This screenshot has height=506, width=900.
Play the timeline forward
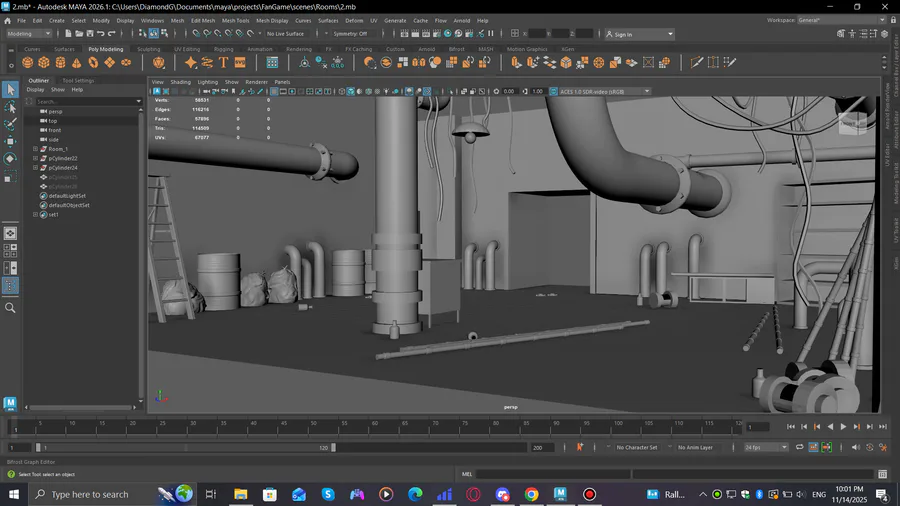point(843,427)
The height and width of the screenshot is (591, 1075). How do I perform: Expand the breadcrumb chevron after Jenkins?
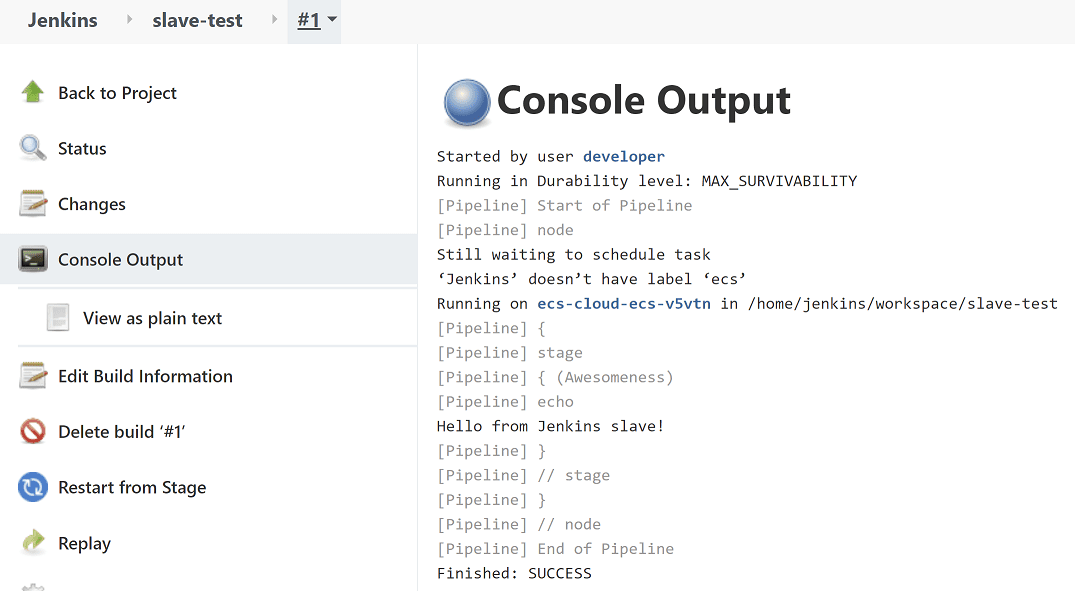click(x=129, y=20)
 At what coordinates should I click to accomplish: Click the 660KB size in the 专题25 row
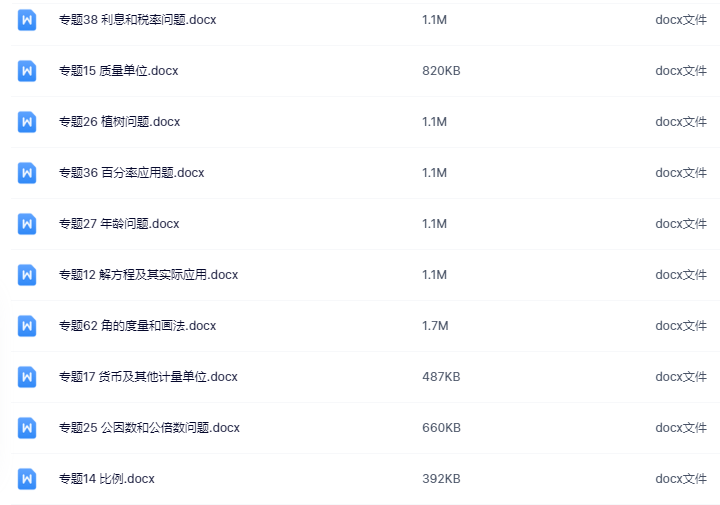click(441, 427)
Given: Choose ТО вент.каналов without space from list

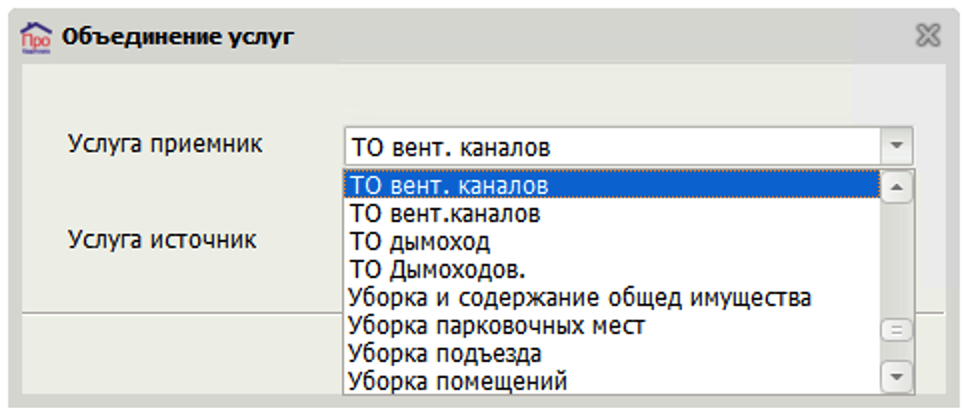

* * * * *

• PROBLEM REQUIREMENTS: Exactly as written, set down the lines from the line holding "Play the timeline forward" to the last line of the data, both ends included, pictures excluded.

• EXPECTED OUTPUT:
Play the timeline forward
point(843,427)
The height and width of the screenshot is (591, 1075). How do I perform: Expand the breadcrumb chevron after Jenkins?
click(x=129, y=20)
 At what coordinates should I click to accomplish: Click the 660KB size in the 专题25 row
click(441, 427)
Given: Choose ТО вент.каналов without space from list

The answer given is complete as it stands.